The NHTSA and the Georgia Attorney General's office recently announced additional actions in response to the recall of more than 50 million defective Takata airbags.

In 2008, auto manufacturers started recalling vehicles equipped with air bags produced by Japanese parts manufacturer Takata Corporation. A decade later, the recall has expanded into the “largest and most complex” in U.S. history, according to the National Highway Traffic Safety Administration (NHTSA). As of July 2018, approximately 37 million vehicles produced by 19 manufacturers-a total of 50 million Takata airbags-are part of the recall.

Takata airbags are defective due to the use of phase-stabilized ammonium nitrate (PSAN) in their inflation mechanism. Over time, heat and humidity cause PSAN to degrade. This means that when the airbags eventually deploy, the airbags are prone to explode and send metal shrapnel flying around inside the car.

At least 23 people have died due to Takata air bag explosions, and approximately 300 more have been injured, according to the NHTSA.

NHTSA, Georgia AG Take Additional Steps to Hold Manufacturers Accountable

Federal and state regulators continue to take action in response to the Takata recalls. In February 2018, Georgia Attorney General Chris Carr announced a multi-state settlement with Takata’s U.S. subsidiary, which filed for bankruptcy protection in the aftermath of the recalls. Georgia and 43 other states investigated Takata’s “failure to timely disclose known safety defects associated” with its PSAN air bag inflators. Specifically, the attorneys general said Takata knew their airbags could explode as far back as 2004 but did not act for more than a decade.

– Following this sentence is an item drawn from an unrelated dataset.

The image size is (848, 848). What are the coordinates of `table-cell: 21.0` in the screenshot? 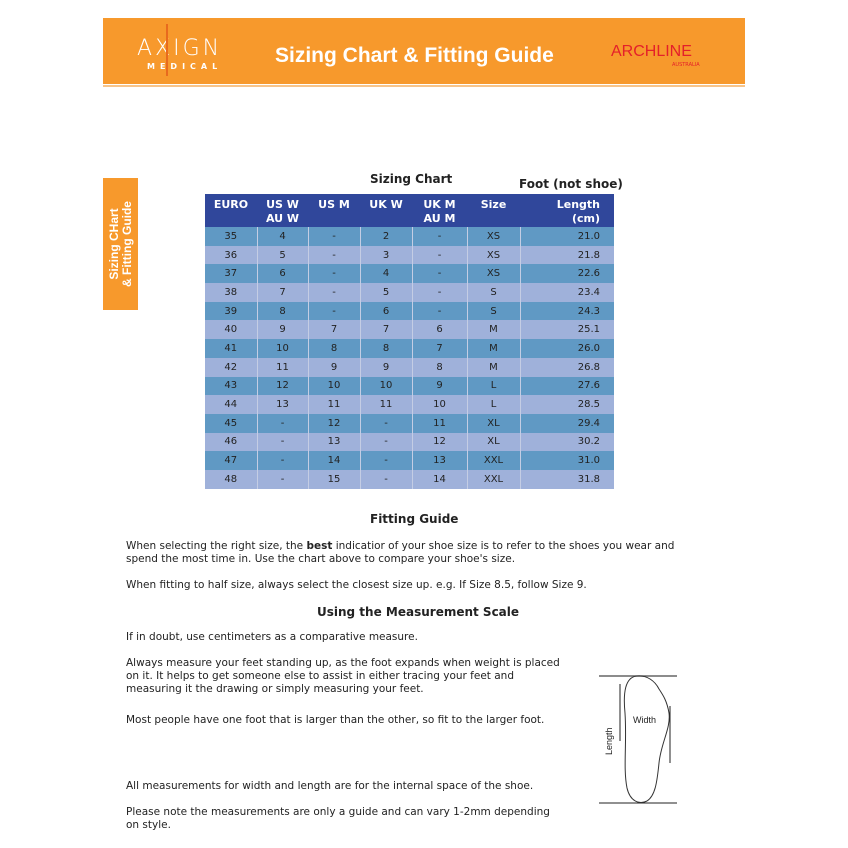 It's located at (567, 236). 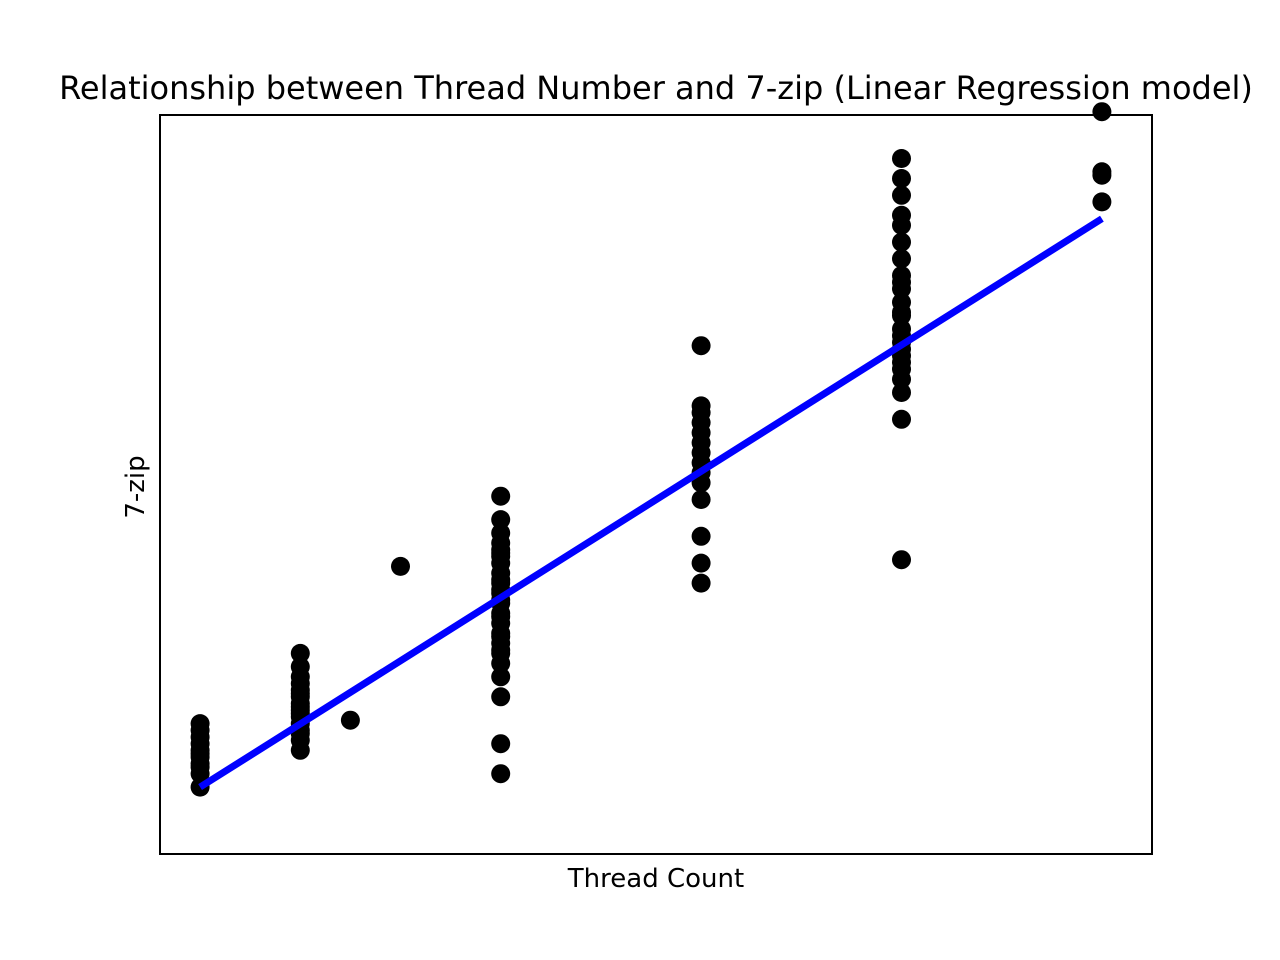 I want to click on x-axis-label: Thread Count, so click(x=656, y=879).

Takata agreed to pay the settling states a $650 million civil penalty, but this is unlikely to be paid due to the company’s bankruptcy and the states’ desire to prioritize compensation for injured consumers.

More recently, on July 13, 2018, the NHTSA called on automakers involved in the recall “to make publicly available on their websites their plans for replacing all defective bags in their vehicles.” The NHTSA said manufacturers needed to “accelerate” their efforts and promised to assist with “consumer outreach and coalition building in key high-risk areas.”

The NHTSA also reminded consumers that “all recalled airbags will be replaced for free,” although a “nationwide repair schedule has been developed to get the most dangerous air bags replaced first.” The NHTSA urged all consumers to visit the agency’s website ( to learn if their vehicle is subject to the recall and what steps they need to take to obtain a replacement air bag.

Athens, GA, personal injury and automobile accidents lawyer Stephen H. McElwee said the impact of the Takata recall will be felt by Georgians for many years to come. “The most basic responsibility of any automobile or auto parts manufacturer is to ensure the safety of their products. Recalls are an important first step in ensuring corporate accountability. But even the most successful recall cannot undo the damage already done to families who have suffered injuries or lost loved ones. That is why victims need to know and understand their rights under state laws designed to directly compensate victims of defective products.”